2019-06-04 来源:转载自第三方
Perovskite solar cells have become a research hotspot in the field of photovoltaics due to their high efficiency, low cost and simple preparation. As an important component of perovskite solar cells, organic hole transport materials can promote the extraction of holes and block electrons, which is of great significance for improving the photoelectric performance of batteries. Hole mobility and film quality are key factors in the application of organic hole transport materials (HTM), but the lack of a design module that effectively regulates the molecular configuration allows for both. Molecules in a planar configuration tend to form ordered molecular packing (easy to crystallize), thereby promoting charge transport between molecules to achieve high mobility. However, in order to obtain a dense and uniform organic film, the molecules need to maintain an amorphous state and avoid crystallization, which requires a large sterically hindered molecular configuration, the most common of which is an orthogonal configuration.
Spiro-OMeTAD is the most common organic hole transport material in perovskite solar cells. The core of its molecular configuration is the orthogonal snail unit, which can achieve high glass transition temperature, thus ensuring film uniformity and stability. However, the interaction between the molecules of Spiro-OMeTAD is weak, so the intrinsic hole mobility is low (10-6-10-5 cm2 V-1s-1). In order to optimize device performance, it is necessary to dope to increase hole mobility, but the hydrophilicity of the additive (lithium salt, cobalt salt, etc.) greatly reduces the stability of the device. Therefore, a new type of dopant-free organic hole transport material is urgently needed.
Based on the current research status and problems, Zhu Weihong of East China University of Science and Technology has innovatively introduced the conformationally adjustable tetrathiophene ethylene (TTE) as the core unit to explore the design strategy of new undoped hole transport materials. The structure of tetrathiophene ethylene is that a pair of trans thiophenes are coplanar with a double bond, and the other pair is almost perpendicular to this plane, similar to the orthogonal configuration of the snail. The cis-thiophene in TTE can regulate the planarity of the molecule by chemically reacting the ring, and a pair of cis-thiophenes is closed to obtain a semi-locked TTE unit. The TTE and the half-locked TTE were used as the core unit, and four p-methoxytriphenylamine groups were bonded to synthesize the hole transport materials TTE-1 and TTE-2. For the special structure of TTE-2, the work first proposed the concept of planar-orthogonal hybrid configuration, achieving a perfect balance of mobility and film morphology.

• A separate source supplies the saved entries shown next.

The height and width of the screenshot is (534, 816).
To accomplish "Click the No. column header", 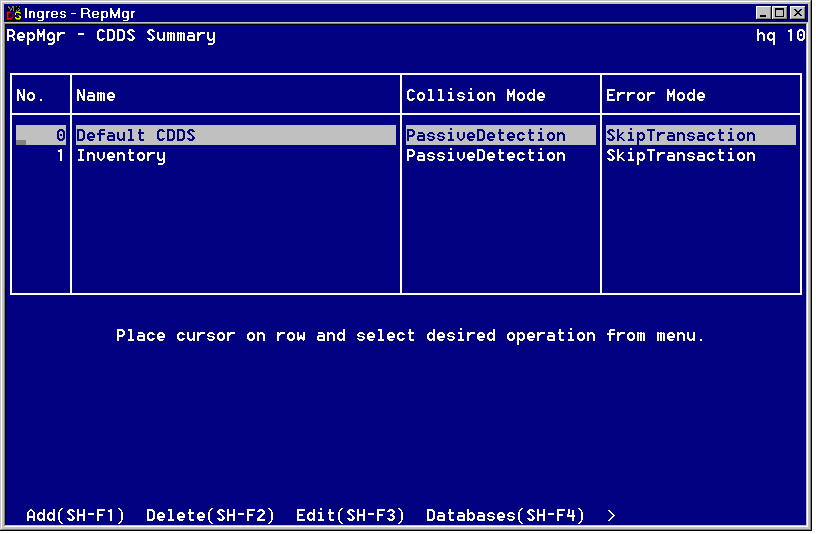I will click(x=31, y=96).
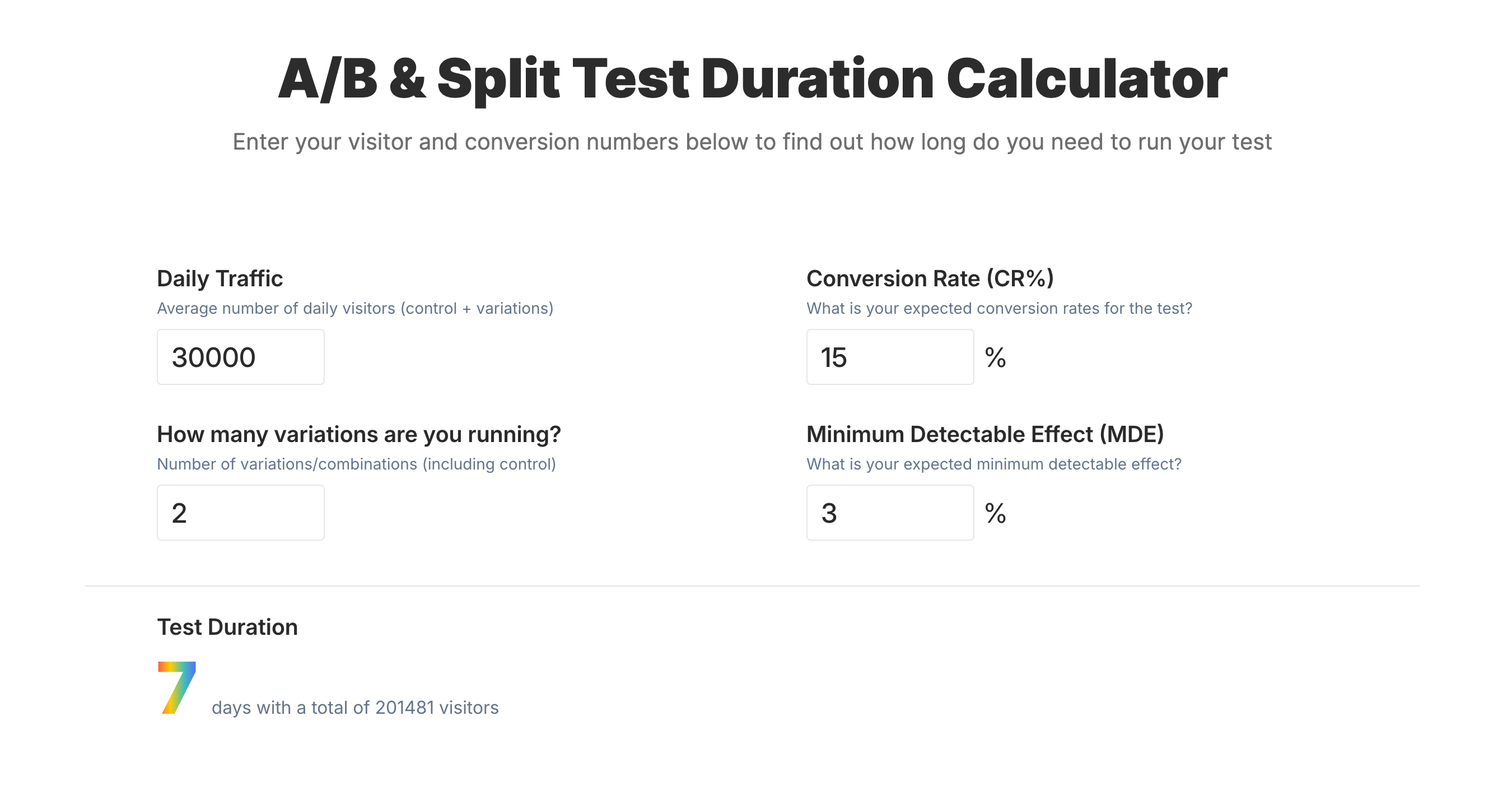1512x790 pixels.
Task: Click the Conversion Rate (CR%) label
Action: [x=930, y=278]
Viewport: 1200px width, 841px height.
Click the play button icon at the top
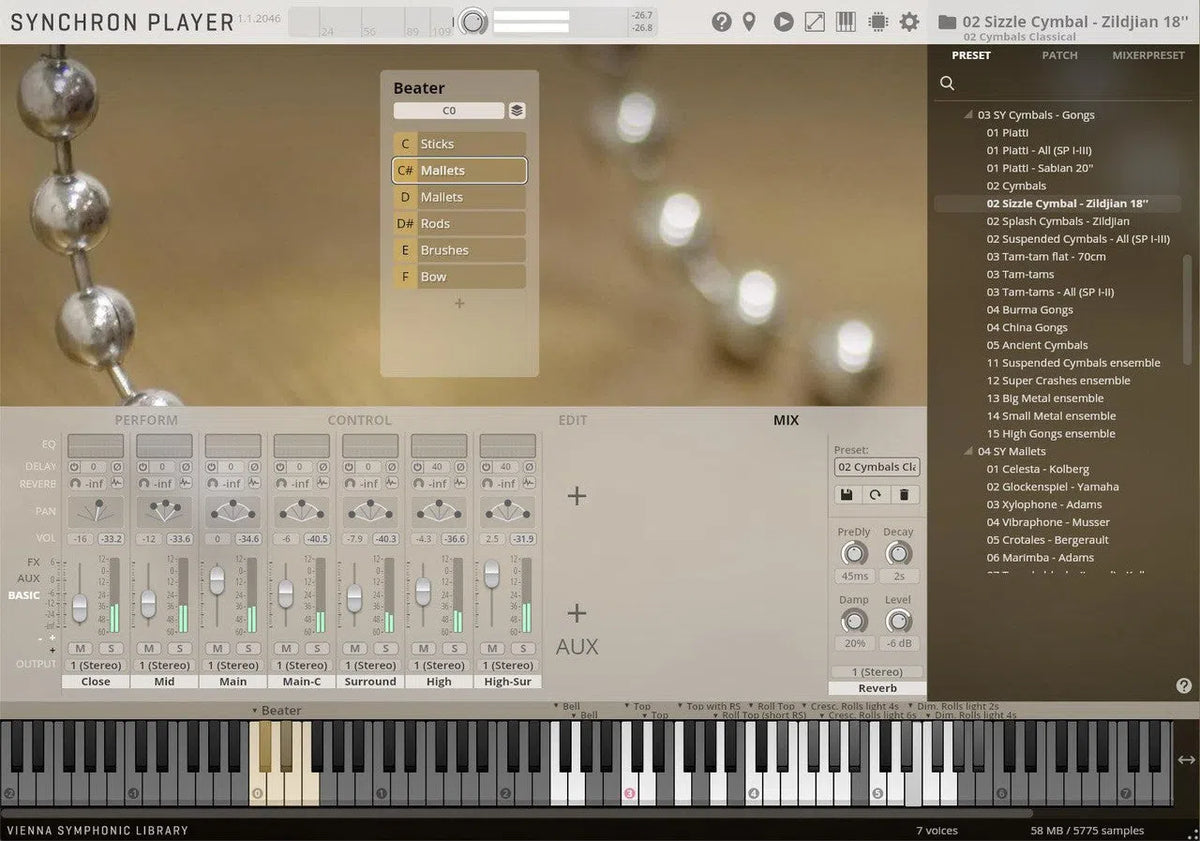783,20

Based on a formal planar structure of perovskite solar cells, undoped TTE-2 is used as a hole transporting material, and the device efficiency is optimized to obtain a photoelectric conversion efficiency of 20.04%. It is the most excellent efficiency in disposable-free perovskite solar cell. This work was recently published on the Angewandte Chemie International Edition.
The related work was completed by the doctoral student Shen Chao under the joint guidance of Professor Zhu Weihong and Professor Wu Yongzhen, and was guided by Academician Tian He of East China University of Science and Technology. The work has won the research projects of the Fund's innovative research group project, the National Natural Science Foundation of China, the Shanghai Oriental Scholars Talent Program, the Shanghai Natural Science Foundation, the Chinese Chemical Society's “Young Talents Entrustment Project” and the Fundamental Research Funds of the Central Universities. Funding.
Edited by Suzhou Yacoo Science Co., Ltd.